┌────────
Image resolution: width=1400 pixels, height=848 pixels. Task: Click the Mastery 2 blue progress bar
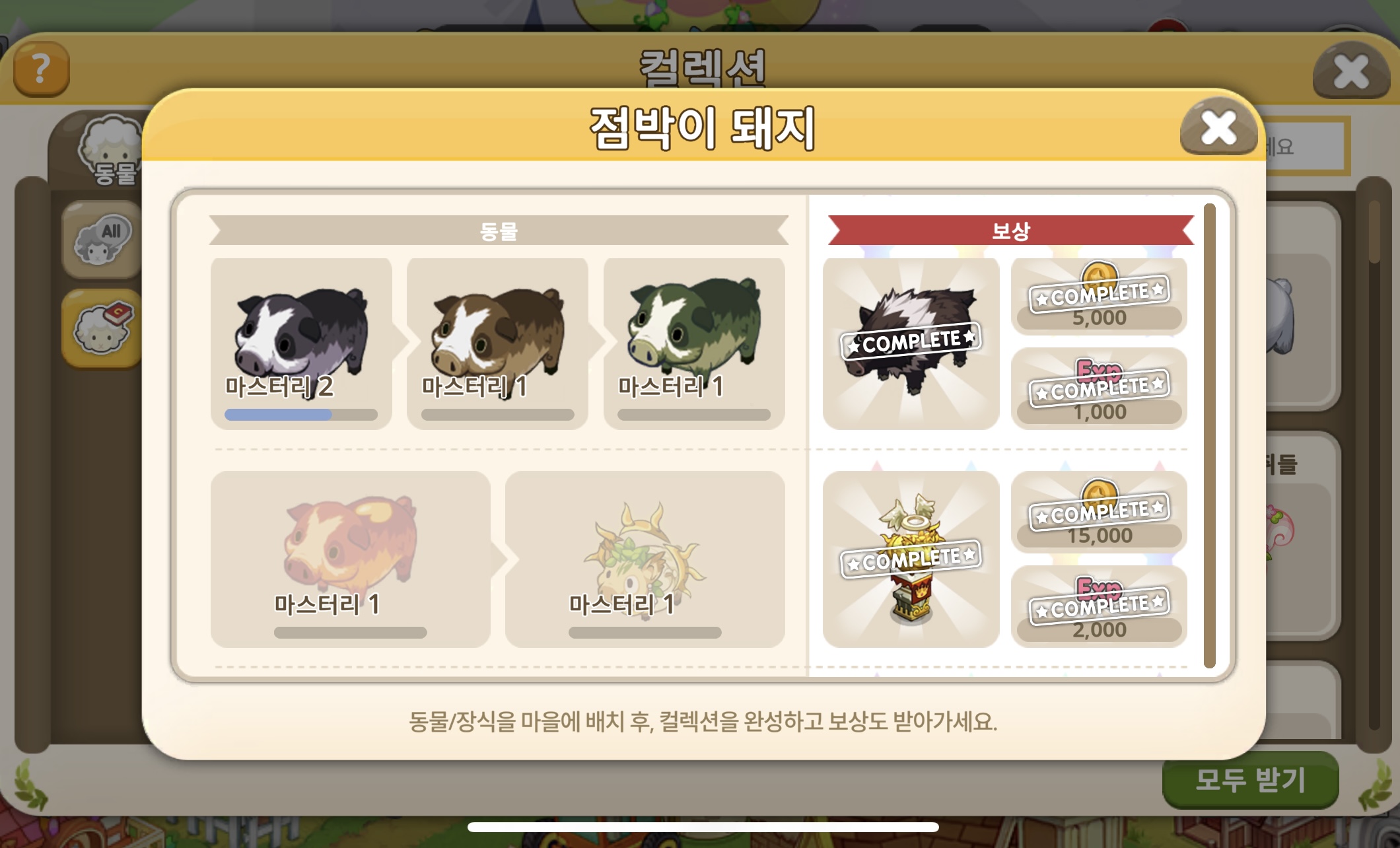click(x=301, y=415)
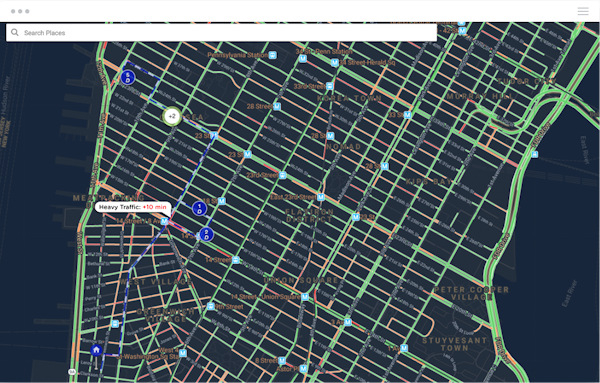Click the 34 Street-Herald Sq metro icon
Image resolution: width=600 pixels, height=383 pixels.
335,62
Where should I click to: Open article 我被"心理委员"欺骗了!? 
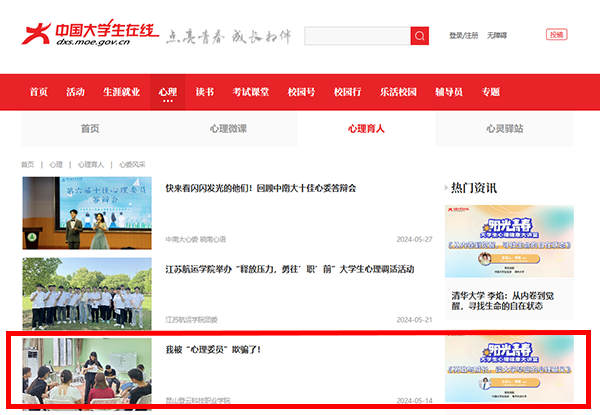pyautogui.click(x=199, y=350)
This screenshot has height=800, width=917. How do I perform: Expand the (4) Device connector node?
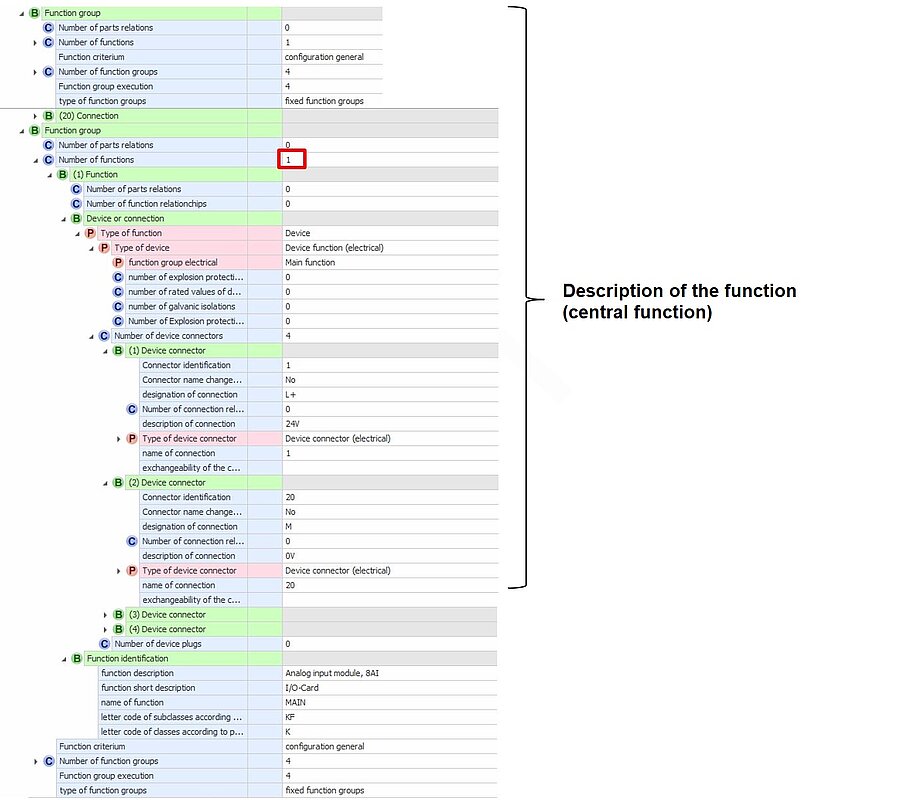(106, 629)
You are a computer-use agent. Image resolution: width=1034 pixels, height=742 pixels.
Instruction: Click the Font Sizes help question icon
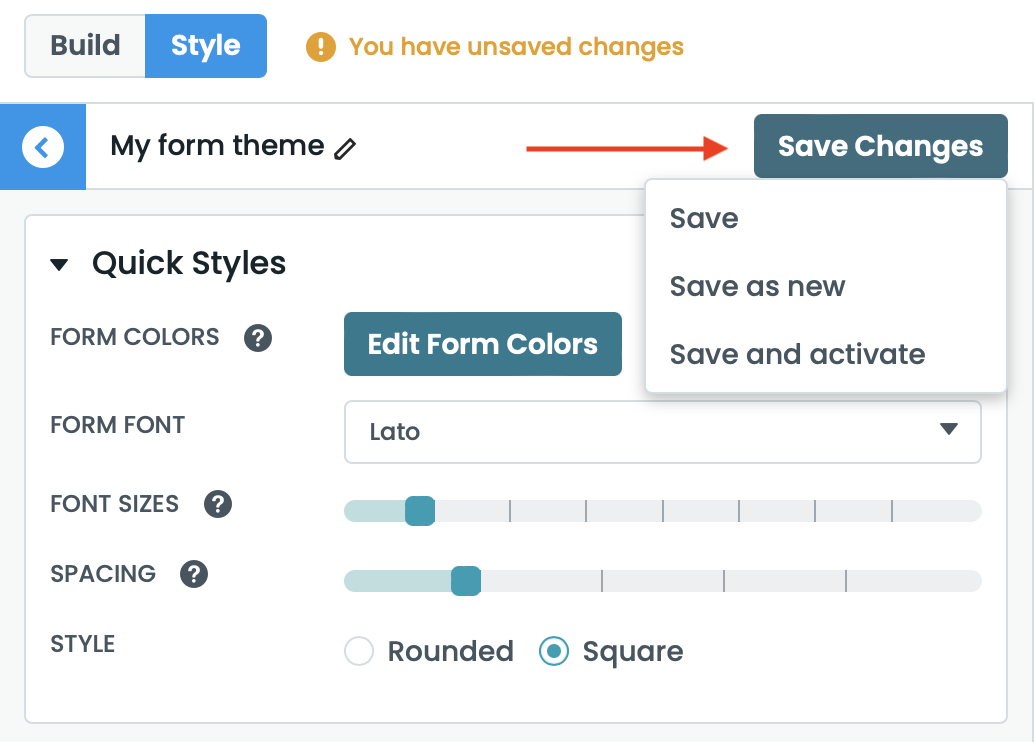click(x=218, y=504)
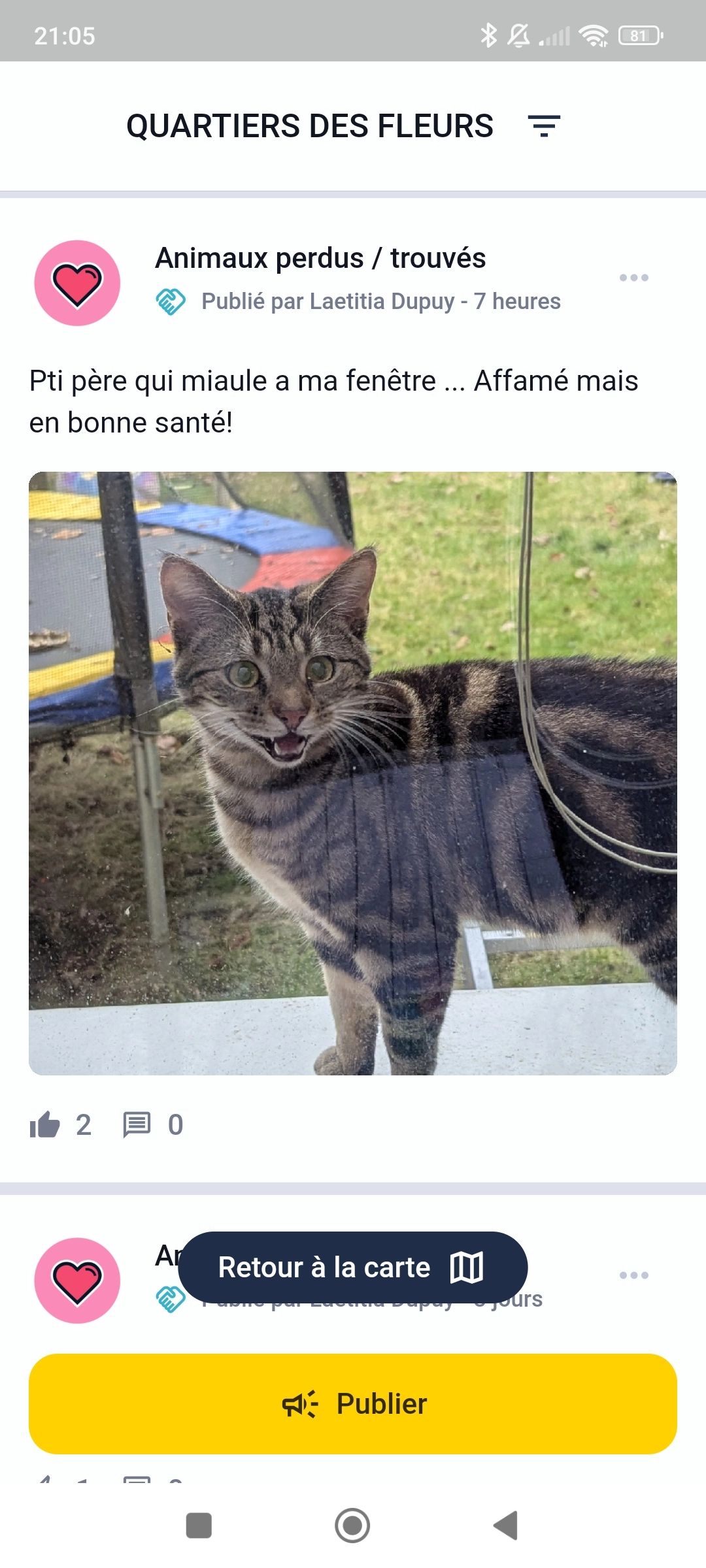Tap the yellow Publier button
706x1568 pixels.
(353, 1404)
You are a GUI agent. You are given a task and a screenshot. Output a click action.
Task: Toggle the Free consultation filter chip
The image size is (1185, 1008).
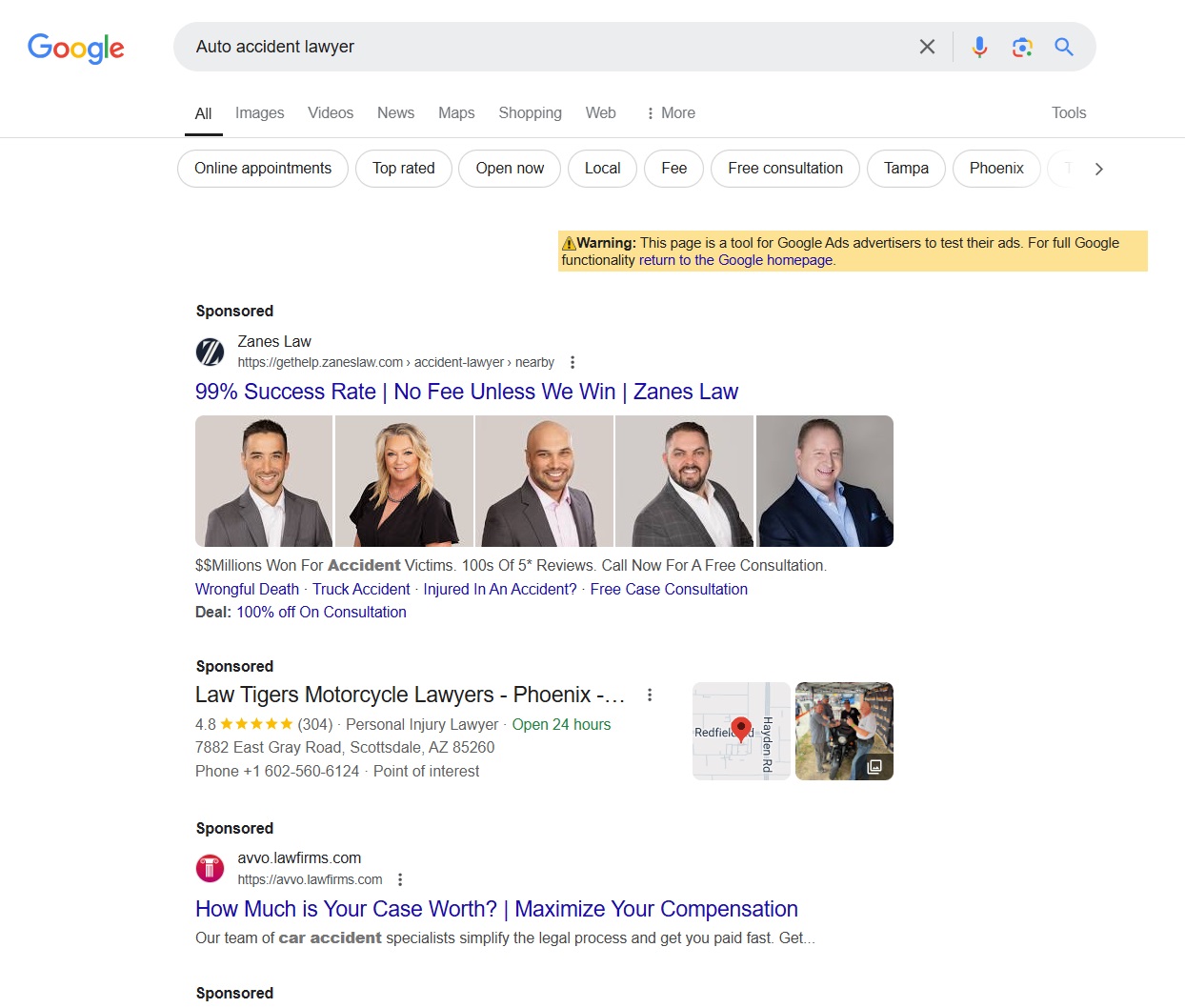(x=785, y=169)
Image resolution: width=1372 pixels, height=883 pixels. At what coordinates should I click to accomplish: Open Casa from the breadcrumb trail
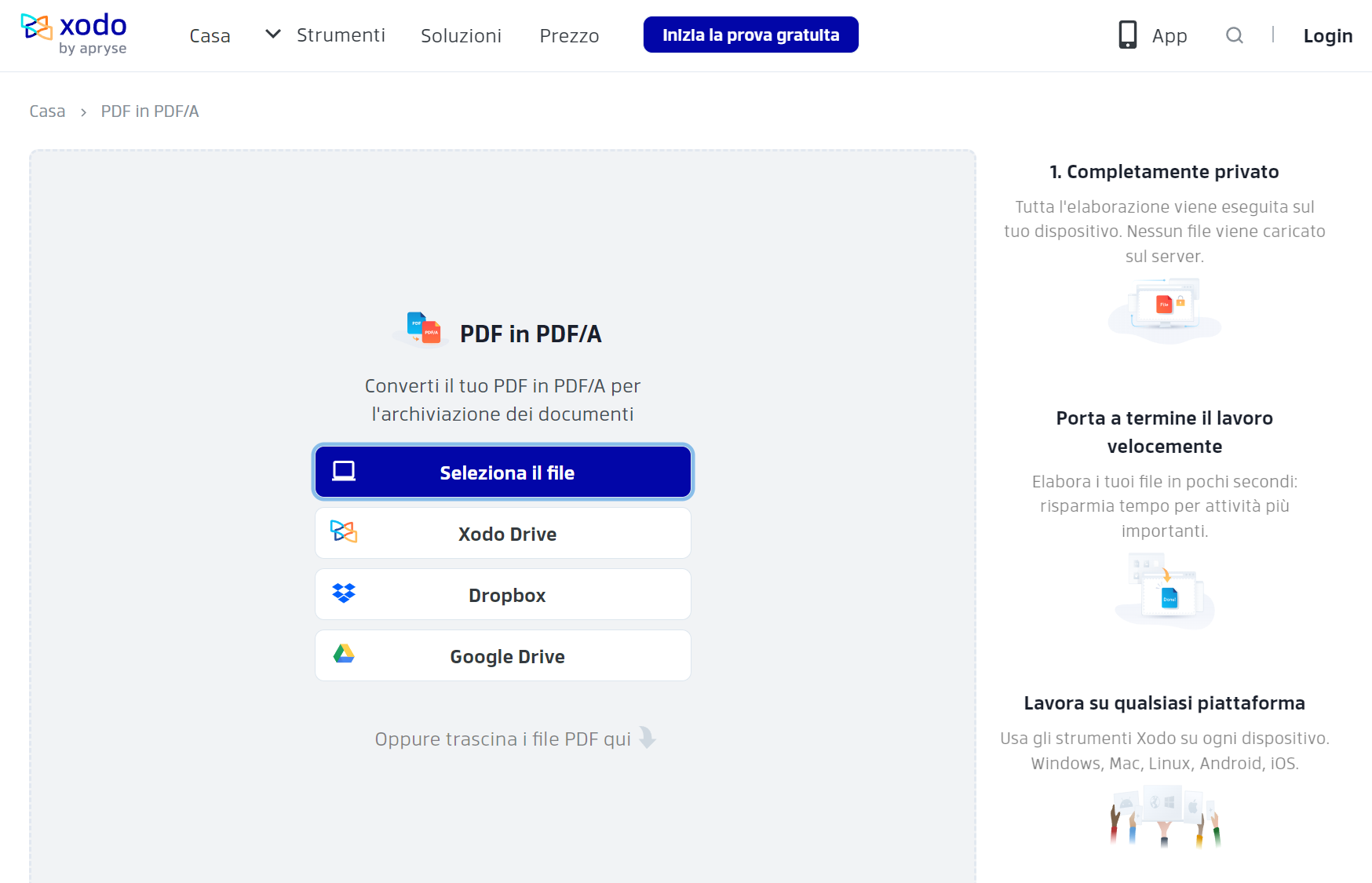pyautogui.click(x=47, y=111)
└────────
(Your objective) Put every line of the rows above into a numbered list, skipping any blank lines and leaving out the pictures.

(Answer to this task)
1. Image resolution: width=1400 pixels, height=848 pixels. Task: Click the Mastery 2 blue progress bar
2. click(x=301, y=415)
3. Click the 34 Street-Herald Sq metro icon
4. Image resolution: width=600 pixels, height=383 pixels.
5. 335,62
6. Where should I click to: Open article 我被"心理委员"欺骗了!? 
7. pyautogui.click(x=199, y=350)
8. This screenshot has height=800, width=917. How do I perform: Expand the (4) Device connector node?
9. (106, 629)
10. You are a computer-use agent. Image resolution: width=1034 pixels, height=742 pixels.
11. Instruction: Click the Font Sizes help question icon
12. click(x=218, y=504)
13. Tap the yellow Publier button
14. 706x1568 pixels.
15. (353, 1404)
16. You are a GUI agent. You are given a task and a screenshot. Output a click action.
17. Task: Toggle the Free consultation filter chip
18. The image size is (1185, 1008).
19. (x=785, y=169)
20. Image resolution: width=1372 pixels, height=883 pixels. At what coordinates should I click to accomplish: Open Casa from the breadcrumb trail
21. pyautogui.click(x=47, y=111)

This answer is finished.